Travel Tip: Nips… and More Nips

Tiny bottles of joy, aka nips, aka your best friend when you realize traveling cocktails cost the same as your first car payment. Tito’s, Bacardi, Baileys (chef’s kiss) — whatever your vibe, these little guys are legal to carry in your bag as long as they’re unopened. Just drink it before you walk into the airport (not in the car while you are driving, though, duh) - or just wait until you're safely on the ground and off the plane, out of the airport, etc.

Why they weirdly work:

  • They’re under the TSA 3.4oz limit, so they slide right through security.

  • Perfect for hotel coffee (Baileys = life hack).
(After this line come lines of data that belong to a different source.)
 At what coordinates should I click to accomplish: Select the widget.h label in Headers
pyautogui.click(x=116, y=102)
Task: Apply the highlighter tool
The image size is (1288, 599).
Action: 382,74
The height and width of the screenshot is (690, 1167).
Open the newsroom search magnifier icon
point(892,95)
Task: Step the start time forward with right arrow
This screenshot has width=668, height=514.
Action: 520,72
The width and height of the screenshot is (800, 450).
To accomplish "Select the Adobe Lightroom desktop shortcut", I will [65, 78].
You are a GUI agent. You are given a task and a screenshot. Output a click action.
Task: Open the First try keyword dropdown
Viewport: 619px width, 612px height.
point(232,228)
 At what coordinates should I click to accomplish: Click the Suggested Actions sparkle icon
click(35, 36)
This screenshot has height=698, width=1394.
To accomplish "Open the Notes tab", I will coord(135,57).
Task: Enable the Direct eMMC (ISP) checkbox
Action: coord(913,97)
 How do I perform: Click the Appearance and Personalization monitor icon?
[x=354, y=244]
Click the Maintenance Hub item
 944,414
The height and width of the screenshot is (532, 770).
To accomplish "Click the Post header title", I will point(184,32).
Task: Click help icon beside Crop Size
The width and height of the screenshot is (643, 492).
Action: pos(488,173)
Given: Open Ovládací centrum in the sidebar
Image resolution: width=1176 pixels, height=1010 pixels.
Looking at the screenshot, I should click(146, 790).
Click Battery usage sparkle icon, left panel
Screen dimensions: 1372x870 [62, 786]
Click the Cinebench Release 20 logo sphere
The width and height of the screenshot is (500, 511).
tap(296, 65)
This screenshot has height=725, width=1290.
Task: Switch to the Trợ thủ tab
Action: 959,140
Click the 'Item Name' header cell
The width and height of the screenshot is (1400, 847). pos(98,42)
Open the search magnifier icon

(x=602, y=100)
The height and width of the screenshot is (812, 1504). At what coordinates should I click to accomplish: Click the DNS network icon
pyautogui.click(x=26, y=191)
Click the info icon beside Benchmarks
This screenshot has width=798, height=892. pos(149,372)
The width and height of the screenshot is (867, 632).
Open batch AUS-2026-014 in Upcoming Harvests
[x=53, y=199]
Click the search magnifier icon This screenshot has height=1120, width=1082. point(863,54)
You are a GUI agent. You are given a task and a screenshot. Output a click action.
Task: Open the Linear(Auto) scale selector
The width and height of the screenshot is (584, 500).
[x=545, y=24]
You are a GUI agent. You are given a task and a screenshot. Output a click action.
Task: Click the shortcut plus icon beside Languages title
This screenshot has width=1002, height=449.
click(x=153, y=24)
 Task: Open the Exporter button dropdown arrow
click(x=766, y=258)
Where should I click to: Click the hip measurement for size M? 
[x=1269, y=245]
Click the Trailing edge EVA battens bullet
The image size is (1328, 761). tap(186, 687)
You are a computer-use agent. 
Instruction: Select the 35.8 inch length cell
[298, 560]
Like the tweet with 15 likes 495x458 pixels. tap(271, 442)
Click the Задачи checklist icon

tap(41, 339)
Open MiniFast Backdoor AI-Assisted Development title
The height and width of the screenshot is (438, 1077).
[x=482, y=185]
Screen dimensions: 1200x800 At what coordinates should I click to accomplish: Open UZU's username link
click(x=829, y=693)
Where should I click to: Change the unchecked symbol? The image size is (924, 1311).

✈️ What Actually Happens in Practice

  • U.S. airlines (Delta, American, United, Southwest, JetBlue, etc.) → All forbid you bringing your own and drinking it. If a crew member sees you pouring your own, they can take it away or (in rare cases) file an incident report. And they probably won't serve you any after that, so beware.

  • International airlines → Most follow the same rule, but a few are more chill if you politely hand the bottle to a flight attendant and ask them to pour it for you. So I'd always ask before you do it, just in case.

  • Reality check → Plenty of travelers do sneak a nip into their Coke, but if you get caught, you risk more than embarrassment (it can be considered a federal offense in the U.S. 😬 - so I advise strongly against doing that - just ask your flight attendants).


Travel Tip: 🔥 Bonus Chaos Item: Binder Clips

Clamp your curtains shut in hotels where management clearly has never heard of darkness. Also hold headphones, toothpaste tubes, or even broken flip-flops together in a crisis.


Final Thoughts

Sure, you can pack like a normal human and survive your trip. But where’s the fun in that? Rubber chickens, sarongs, duct tape, spice kits — they might seem random, but they’re the chaotic travel sidekicks you didn’t know you needed.

So next time you’re packing, toss in something quirky. Worst case? TSA gives you a funny look. Best case? You’ve got the best travel story in the room.

At the airport, ready to go!
A family stands by the airport window, gazing at an airplane on the tarmac, ready to embark on their journey.